» Assigned task
Excluding pictures, retype the line with "You are a computer-use" and each line that follows it to the end of the data below, word for word.

Saved data entries:

-- Opening Marker --

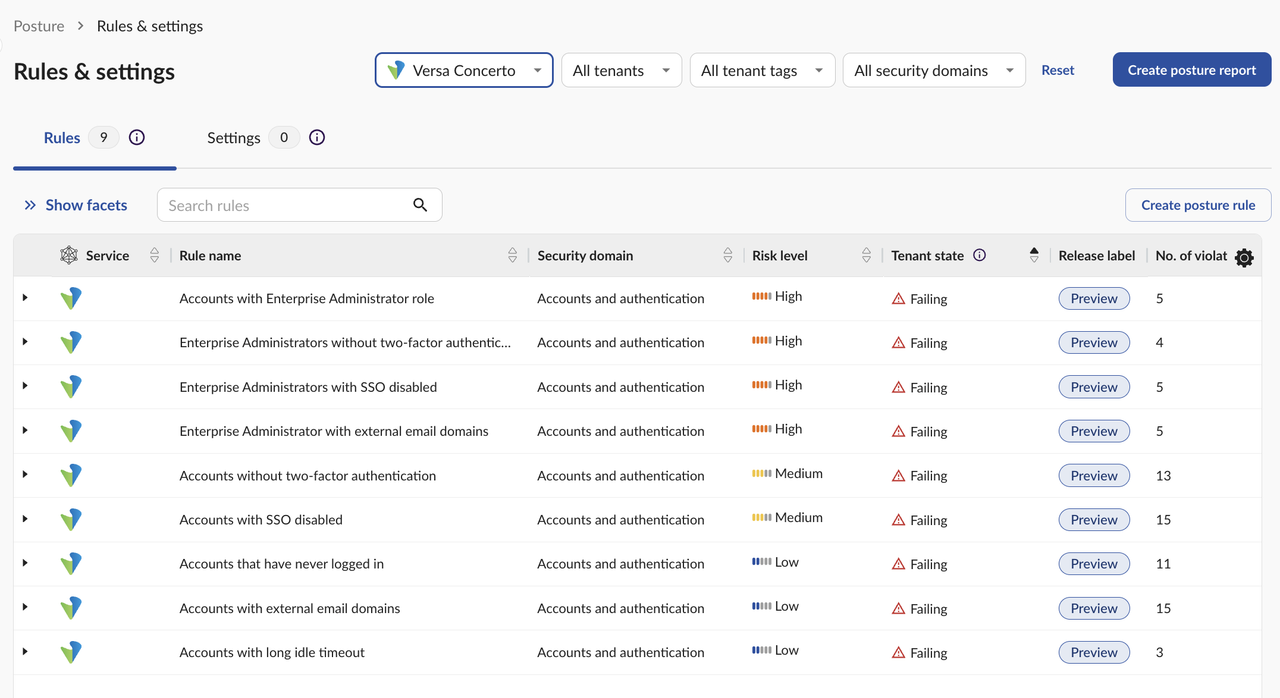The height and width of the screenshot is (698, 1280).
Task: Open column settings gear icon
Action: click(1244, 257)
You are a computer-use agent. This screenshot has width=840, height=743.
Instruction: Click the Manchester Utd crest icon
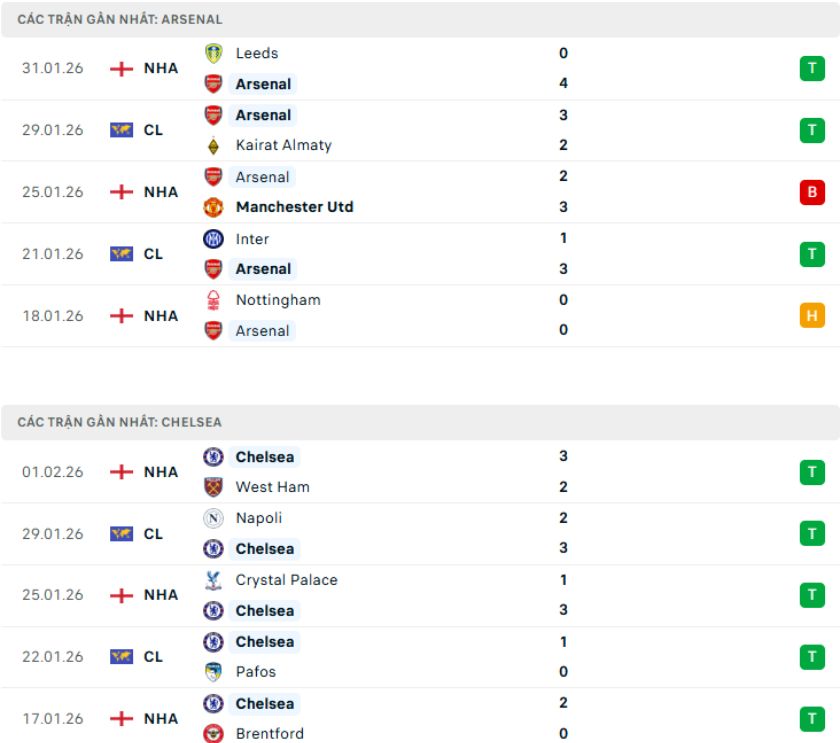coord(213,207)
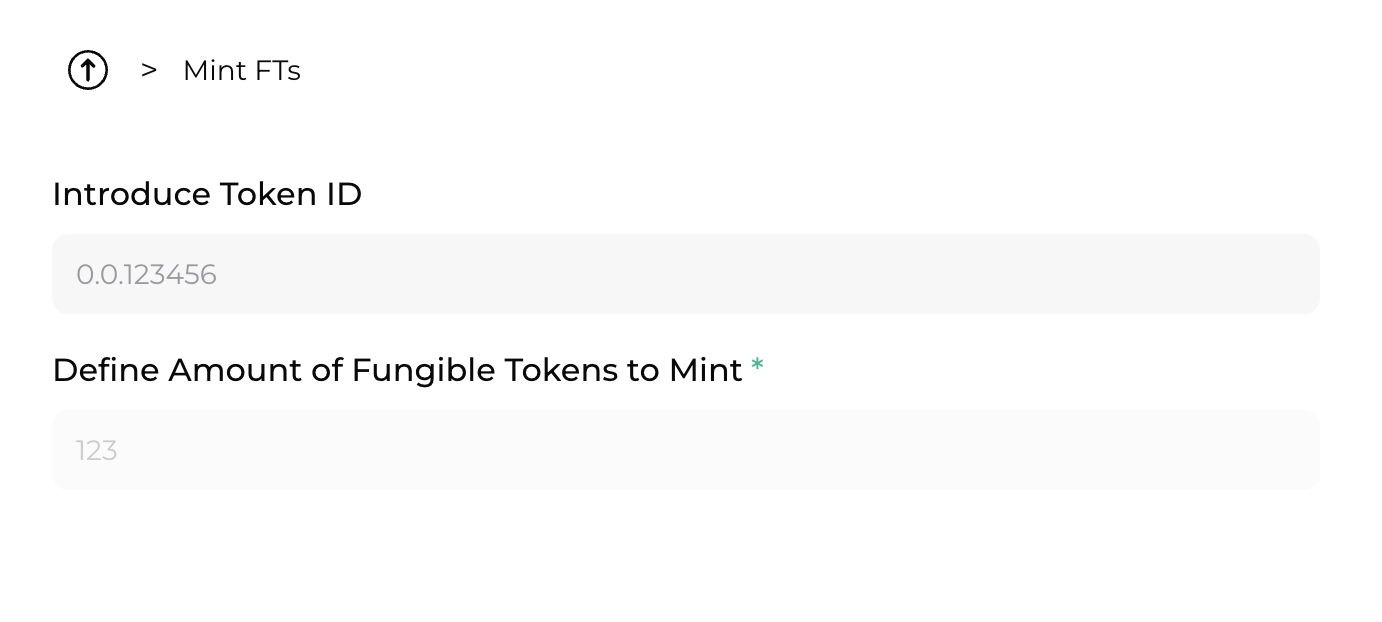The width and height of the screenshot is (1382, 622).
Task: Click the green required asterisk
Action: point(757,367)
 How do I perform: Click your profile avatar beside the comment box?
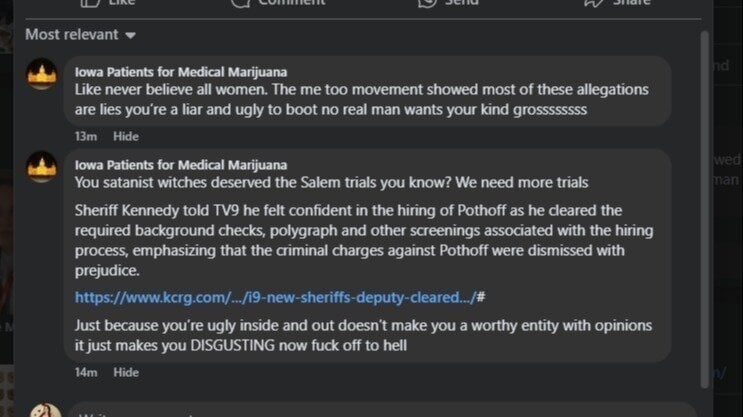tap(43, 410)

-- Closing Marker --

» Answer to the exercise
You are a computer-use agent. This screenshot has width=840, height=743.
Instruction: Click the Manchester Utd crest icon
coord(213,207)
The width and height of the screenshot is (1382, 622).
Task: Click the green required asterisk
Action: point(757,367)
 How do I perform: Click your profile avatar beside the comment box?
tap(43, 410)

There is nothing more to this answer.